Court Opinion

ID: 9474732
Source: CourtListenerOpinion
Date Created: 2023-08-05 05:07:20.534939+00
Date Added: 2024-06-11T17:44:18.316460
License: Public Domain

HATCHETT, Circuit Judge,
dissenting.
Conner v. United States, 439 F.2d 974 (5th Cir.1971), on which the majority relies, has no bearing on this case. Conner holds that the Internal Revenue Service may not limit a fire loss tax deduction to cost of restoration rather than the difference in fair market value before and after the fire. Conner does not address the issue present*728ed in this case: what factors may be used to calculate fair market value.
I would hold that a decline in fair market value due to buyer resistance because of fear of a recurrence of flooding is not a permanent loss. The decline in fair market value must be directly related to actual physical damage or to impairment of the taxpayer’s property. Kamanski v. Commissioner, 477 F.2d 452 (9th Cir.1973); Pulvers v. Commissioner, 407 F.2d 838 (9th Cir.1969).
Because market conditions change, a market reflection of immediate buyer resistance is not a fixed measure. “The scheme of our tax laws does not ... contemplate ... a series of adjustments to reflect the vicissitudes of the market, or the wavering values occasioned by a succession of adverse or favorable developments.” Citizens Bank of Weston v. Commissioner, 252 F.2d 425 (4th Cir.1958).
The Finkbohners’ expert appraiser attributed the loss in value to damage to landscaping and buyer resistance. The removal of the homes occurred after the Finkboh-ners’ appraisal of the fair market value of the property. A taxpayer cannot rely on factors not included in the appraisal as evidence that the downward fluctuation is permanent. See Capozzoli v. United States, 753 F.2d 1073 (5th Cir.1985) (unpublished). Even if the removal of the neighboring houses is taken into account and assumed to be permanent, their removal is not an “actual loss resulting from damage to the property,” as required by Treas.Reg. § 1.165-8(b)(l), but is based on the preexisting fact that the area is subject to flooding. See Kamanski, 477 F.2d at 452; Cap-ozzoli, 753 F.2d 1073 (relying on Kaman-ski ). Two factors other than direct physical damage to the property might reflect permanent impairment: reduced access to the property or abandonment “in good sense.” See Pulvers, 407 F.2d at 839; Citizens Bank of Weston, 252 F.2d at 428. Neither factor is present.
The majority has erred by ignoring the intent of Congress to limit the category of deductions included in section 165(c)(3) to a specific few and “other casualty losses” like those few. See Pulvers, 407 F.2d at 839. Congress creates deductions; “the permissible deductions are strictly controlled by the code and equity cannot create a deduction not granted by the code.” Lettie Pate Whitehead Foundation, Inc. v. United States, 606 F.2d 534, 539 (5th Cir. 1979). Only losses intended by Congress to be deductible are deductible.
The law limiting deductions to actual physical loss is well settled.* It is based on an interpretation of congressional intent that has survived for some thirty years. No good reason appears on the record or in the arguments to depart from the law in other circuits.

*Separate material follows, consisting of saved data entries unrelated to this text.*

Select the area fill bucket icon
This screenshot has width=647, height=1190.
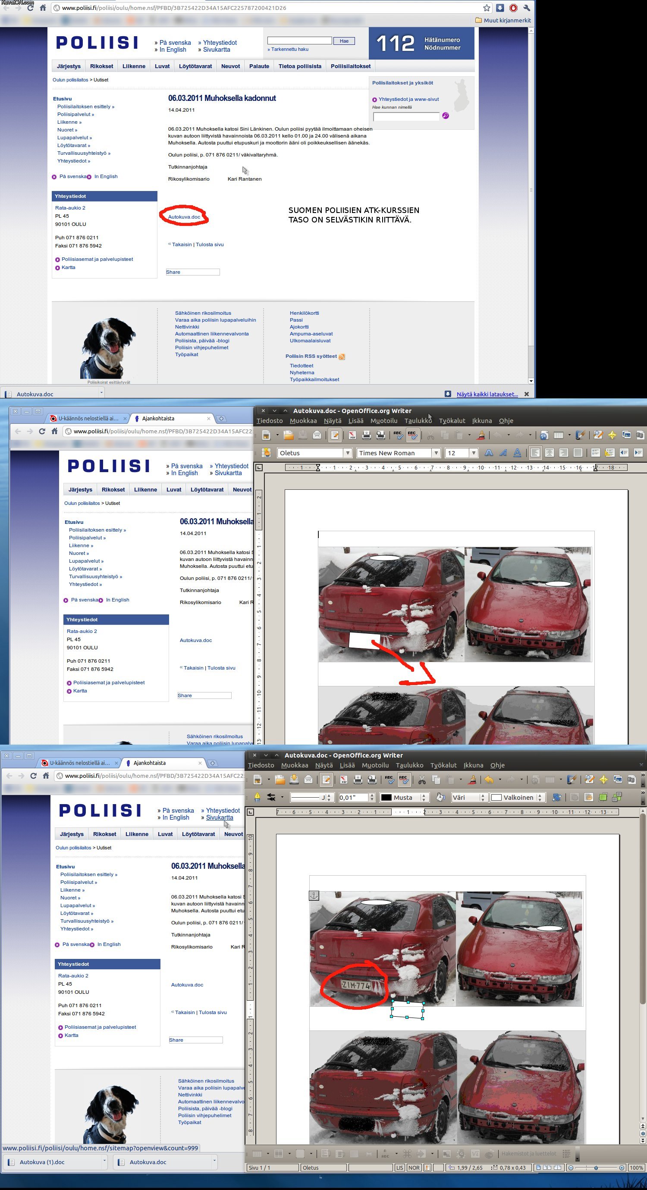pyautogui.click(x=440, y=797)
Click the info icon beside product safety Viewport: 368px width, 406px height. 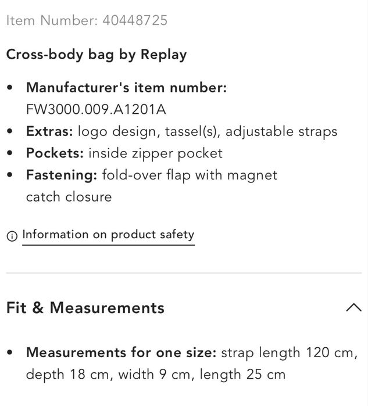11,236
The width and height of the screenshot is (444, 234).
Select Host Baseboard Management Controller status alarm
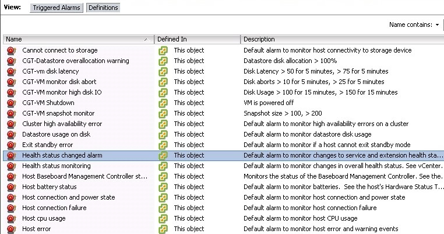84,176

 The Fifth Circuit decided Capozzoli, in which the taxpayers advanced the nearly identical theory, pursuant to that circuit's local Rule 47.5, which provides for the nonpublication of "opinions that have no precedential value or merely decide particular cases on the basis of well-settled principles of law____’’ Unlike the majority, the Fifth Circuit did not view Conner, which also binds that circuit, as relevant to this case; the court cited it, but concluded that the taxpayers’ attempt to broaden the Conner holding ran afoul of the well-settled principles established in Kamanski and Citizens Bank of Weston.